* EXERCISE PROMPT:
Quote exactly, and only, the lines of the material below from the line with "Polityka RODO (119, 2558)" through the line with "Shopping Trips (95, 2427)".

* THE RECORDS:
-=-=-=-=-

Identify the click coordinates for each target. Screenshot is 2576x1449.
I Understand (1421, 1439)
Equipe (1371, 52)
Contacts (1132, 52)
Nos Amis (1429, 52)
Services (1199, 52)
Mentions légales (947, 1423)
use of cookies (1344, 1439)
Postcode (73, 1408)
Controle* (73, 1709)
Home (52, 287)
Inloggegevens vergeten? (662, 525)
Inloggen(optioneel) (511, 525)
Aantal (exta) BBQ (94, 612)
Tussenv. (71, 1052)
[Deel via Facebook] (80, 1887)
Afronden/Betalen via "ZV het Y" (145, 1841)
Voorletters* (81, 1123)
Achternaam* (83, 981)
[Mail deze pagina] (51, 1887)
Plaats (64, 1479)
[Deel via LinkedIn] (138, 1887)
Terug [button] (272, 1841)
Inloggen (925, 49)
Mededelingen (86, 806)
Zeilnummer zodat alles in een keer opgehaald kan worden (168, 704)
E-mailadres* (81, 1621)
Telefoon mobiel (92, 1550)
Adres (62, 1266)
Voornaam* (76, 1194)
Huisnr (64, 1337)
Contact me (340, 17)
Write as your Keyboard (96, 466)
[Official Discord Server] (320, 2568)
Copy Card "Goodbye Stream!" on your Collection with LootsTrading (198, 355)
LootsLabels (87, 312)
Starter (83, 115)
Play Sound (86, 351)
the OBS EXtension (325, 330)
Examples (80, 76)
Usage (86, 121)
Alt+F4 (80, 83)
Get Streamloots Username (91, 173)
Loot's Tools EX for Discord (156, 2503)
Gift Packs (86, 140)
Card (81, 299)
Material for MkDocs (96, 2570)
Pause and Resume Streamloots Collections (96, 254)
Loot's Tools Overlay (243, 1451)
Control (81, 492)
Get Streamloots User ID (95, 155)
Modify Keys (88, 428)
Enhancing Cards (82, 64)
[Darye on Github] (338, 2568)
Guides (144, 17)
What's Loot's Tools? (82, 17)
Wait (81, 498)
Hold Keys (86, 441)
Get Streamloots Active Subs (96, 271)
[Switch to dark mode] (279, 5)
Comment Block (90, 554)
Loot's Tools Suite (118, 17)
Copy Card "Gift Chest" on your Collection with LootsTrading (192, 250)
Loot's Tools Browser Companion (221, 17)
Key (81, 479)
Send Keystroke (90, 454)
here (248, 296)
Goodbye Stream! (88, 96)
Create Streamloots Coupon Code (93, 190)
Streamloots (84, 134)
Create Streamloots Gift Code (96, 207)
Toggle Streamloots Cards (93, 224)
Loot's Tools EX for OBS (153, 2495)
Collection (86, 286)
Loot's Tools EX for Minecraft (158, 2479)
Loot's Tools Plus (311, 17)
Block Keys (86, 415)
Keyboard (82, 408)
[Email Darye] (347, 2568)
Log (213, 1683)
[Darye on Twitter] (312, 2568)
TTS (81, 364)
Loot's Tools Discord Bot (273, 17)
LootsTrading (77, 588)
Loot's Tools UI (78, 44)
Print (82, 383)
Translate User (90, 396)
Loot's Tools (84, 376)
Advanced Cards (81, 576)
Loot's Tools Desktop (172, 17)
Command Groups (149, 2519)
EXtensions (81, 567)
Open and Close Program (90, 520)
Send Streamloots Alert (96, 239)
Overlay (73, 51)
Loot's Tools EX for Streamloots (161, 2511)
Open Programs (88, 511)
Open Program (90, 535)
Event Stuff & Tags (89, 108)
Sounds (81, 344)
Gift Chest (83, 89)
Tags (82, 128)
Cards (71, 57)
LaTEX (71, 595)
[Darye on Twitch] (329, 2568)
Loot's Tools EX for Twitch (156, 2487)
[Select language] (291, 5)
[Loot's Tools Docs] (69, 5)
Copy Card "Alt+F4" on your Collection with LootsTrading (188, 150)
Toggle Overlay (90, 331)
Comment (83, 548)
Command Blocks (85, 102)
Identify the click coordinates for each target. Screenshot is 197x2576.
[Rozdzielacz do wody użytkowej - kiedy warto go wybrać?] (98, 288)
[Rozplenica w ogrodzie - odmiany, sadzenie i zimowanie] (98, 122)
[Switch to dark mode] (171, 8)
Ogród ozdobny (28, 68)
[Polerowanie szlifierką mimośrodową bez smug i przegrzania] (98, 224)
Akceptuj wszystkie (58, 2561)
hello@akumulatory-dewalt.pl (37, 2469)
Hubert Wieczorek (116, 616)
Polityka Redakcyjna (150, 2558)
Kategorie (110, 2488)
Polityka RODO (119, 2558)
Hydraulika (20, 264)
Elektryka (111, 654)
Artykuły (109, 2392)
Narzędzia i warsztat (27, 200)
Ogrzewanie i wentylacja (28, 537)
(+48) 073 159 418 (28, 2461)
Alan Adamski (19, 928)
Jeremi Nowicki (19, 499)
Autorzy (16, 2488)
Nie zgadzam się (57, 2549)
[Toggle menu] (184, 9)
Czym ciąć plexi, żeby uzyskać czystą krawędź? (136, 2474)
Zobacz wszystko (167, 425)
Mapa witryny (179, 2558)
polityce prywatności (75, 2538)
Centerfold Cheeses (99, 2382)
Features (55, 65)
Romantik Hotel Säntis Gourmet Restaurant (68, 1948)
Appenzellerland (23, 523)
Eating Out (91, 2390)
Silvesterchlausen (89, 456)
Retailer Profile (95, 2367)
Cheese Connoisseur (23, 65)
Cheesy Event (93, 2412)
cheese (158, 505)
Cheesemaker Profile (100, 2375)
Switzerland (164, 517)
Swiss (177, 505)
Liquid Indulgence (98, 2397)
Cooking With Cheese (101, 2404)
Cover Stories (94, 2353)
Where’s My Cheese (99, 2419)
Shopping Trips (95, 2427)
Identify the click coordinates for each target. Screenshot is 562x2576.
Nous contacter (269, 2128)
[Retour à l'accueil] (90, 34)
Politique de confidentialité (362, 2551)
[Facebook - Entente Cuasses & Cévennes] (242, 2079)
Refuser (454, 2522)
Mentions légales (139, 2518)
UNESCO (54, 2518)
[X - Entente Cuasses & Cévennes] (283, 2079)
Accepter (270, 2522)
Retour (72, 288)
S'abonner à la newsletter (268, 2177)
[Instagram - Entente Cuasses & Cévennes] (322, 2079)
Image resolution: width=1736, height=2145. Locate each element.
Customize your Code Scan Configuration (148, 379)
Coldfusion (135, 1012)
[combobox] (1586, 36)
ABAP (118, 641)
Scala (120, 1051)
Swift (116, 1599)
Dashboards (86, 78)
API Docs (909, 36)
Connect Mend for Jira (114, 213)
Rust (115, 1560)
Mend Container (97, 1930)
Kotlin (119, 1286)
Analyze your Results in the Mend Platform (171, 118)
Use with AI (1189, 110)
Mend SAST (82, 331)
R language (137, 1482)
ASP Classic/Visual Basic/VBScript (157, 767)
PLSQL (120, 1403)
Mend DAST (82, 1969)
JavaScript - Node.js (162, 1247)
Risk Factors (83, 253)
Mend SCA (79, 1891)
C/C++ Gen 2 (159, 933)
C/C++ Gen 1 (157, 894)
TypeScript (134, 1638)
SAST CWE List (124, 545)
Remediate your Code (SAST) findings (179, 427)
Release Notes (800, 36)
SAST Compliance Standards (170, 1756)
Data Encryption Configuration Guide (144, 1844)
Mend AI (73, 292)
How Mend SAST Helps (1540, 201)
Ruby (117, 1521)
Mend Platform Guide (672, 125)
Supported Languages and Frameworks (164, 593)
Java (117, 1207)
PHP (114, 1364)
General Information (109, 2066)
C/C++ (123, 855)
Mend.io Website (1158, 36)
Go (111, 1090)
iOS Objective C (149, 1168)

-=-=-=-=-

* SOLUTION TO THE PROBLEM:
Polityka RODO (119, 2558)
Hydraulika (20, 264)
Elektryka (111, 654)
Artykuły (109, 2392)
Narzędzia i warsztat (27, 200)
Ogrzewanie i wentylacja (28, 537)
(+48) 073 159 418 (28, 2461)
Alan Adamski (19, 928)
Jeremi Nowicki (19, 499)
Autorzy (16, 2488)
Nie zgadzam się (57, 2549)
[Toggle menu] (184, 9)
Czym ciąć plexi, żeby uzyskać czystą krawędź? (136, 2474)
Zobacz wszystko (167, 425)
Mapa witryny (179, 2558)
polityce prywatności (75, 2538)
Centerfold Cheeses (99, 2382)
Features (55, 65)
Romantik Hotel Säntis Gourmet Restaurant (68, 1948)
Appenzellerland (23, 523)
Eating Out (91, 2390)
Silvesterchlausen (89, 456)
Retailer Profile (95, 2367)
Cheese Connoisseur (23, 65)
Cheesy Event (93, 2412)
cheese (158, 505)
Cheesemaker Profile (100, 2375)
Switzerland (164, 517)
Swiss (177, 505)
Liquid Indulgence (98, 2397)
Cooking With Cheese (101, 2404)
Cover Stories (94, 2353)
Where’s My Cheese (99, 2419)
Shopping Trips (95, 2427)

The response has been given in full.